───── EXTRACT PROVIDED

Arima got to work researching best practices and making test batches of noodles, broth and toppings for a few months, but by the time he had come up with his own unique, yet authentic ramen, certain COVID-19 regulations had eased and Ferris’ didn’t need to do meal kits anymore.
“They didn’t need the meal kit anymore but my boss really liked the ramen that I made so he convinced me to open a pop-up at another restaurant — Part and Parcel,” said Arima.
Following that pop-up, Arima did one more at Perro Negro, one of Ferris’s sister restaurants.
From there, Arima kept developing his recipe and figuring out how he could source his ingredients to set up shop running his own ramen restaurant.
The perfect noodle, broth and eggs
Ramen may seem like a simple dish but underneath it all it is a complex combination of flavours that are meticulously fine tuned to create the perfect umami experience — the fifth taste which joins sweet, sour, salty and bitter in harmony.
Arima created his noodle recipe himself, which consists of a blend of different flours and a fine-tuned hydration of the noodle to make it the ideal amount of bounciness.
He found a company in Vancouver which will make his noodle recipe in large batches because he is so limited in time and kitchen space already.
“We are the only ones who use these noodles which makes it special,” Arima said.
His broth is a pork bone Tonkotsu broth which is made in house that he sources locally. Most butchers don’t have any use for pork bones, so Arima buys these off the local businesses and uses only BC bones.
This helps use every part of the animal and adds immensely to the umami flavour of the broth.
His eggs are soft-boiled to perfection and marinated in a mixture of sake, mirin, soy sauce, onion, garlic and kombu dashi.
“The eggs need to be marinated for at least 12 hours so that the marinade can cook the soft-boiled eggs slowly so the egg yolk can become creamier,” ruminated Arima.
Opening Kizuna Ramen
Kizuna means ‘bond’ in Japanese, which is a way of describing relationships or connections.

──────────
───── DATA RECORDS

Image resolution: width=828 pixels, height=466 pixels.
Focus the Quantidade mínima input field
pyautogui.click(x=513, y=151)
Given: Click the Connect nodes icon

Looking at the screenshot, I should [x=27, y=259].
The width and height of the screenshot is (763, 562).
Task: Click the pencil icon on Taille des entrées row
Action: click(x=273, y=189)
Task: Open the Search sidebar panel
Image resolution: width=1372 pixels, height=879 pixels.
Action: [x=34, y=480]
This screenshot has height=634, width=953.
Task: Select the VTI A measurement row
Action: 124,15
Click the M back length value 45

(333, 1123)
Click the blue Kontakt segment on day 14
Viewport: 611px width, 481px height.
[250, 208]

──────────

* [TASK SET]:
(1) According to the ramen excerpt, in what city is the company that makes Arima's noodle recipe in large batches?
(2) Rewrite the ramen excerpt from "From there, Arima" to "kitchen space already.", substituting "chewiness" for "bounciness".

* [RESULTS IN ORDER]:
(1) Vancouver

(2)
From there, Arima kept developing his recipe and figuring out how he could source his ingredients to set up shop running his own ramen restaurant.
The perfect noodle, broth and eggs
Ramen may seem like a simple dish but underneath it all it is a complex combination of flavours that are meticulously fine tuned to create the perfect umami experience — the fifth taste which joins sweet, sour, salty and bitter in harmony.
Arima created his noodle recipe himself, which consists of a blend of different flours and a fine-tuned hydration of the noodle to make it the ideal amount of chewiness.
He found a company in Vancouver which will make his noodle recipe in large batches because he is so limited in time and kitchen space already.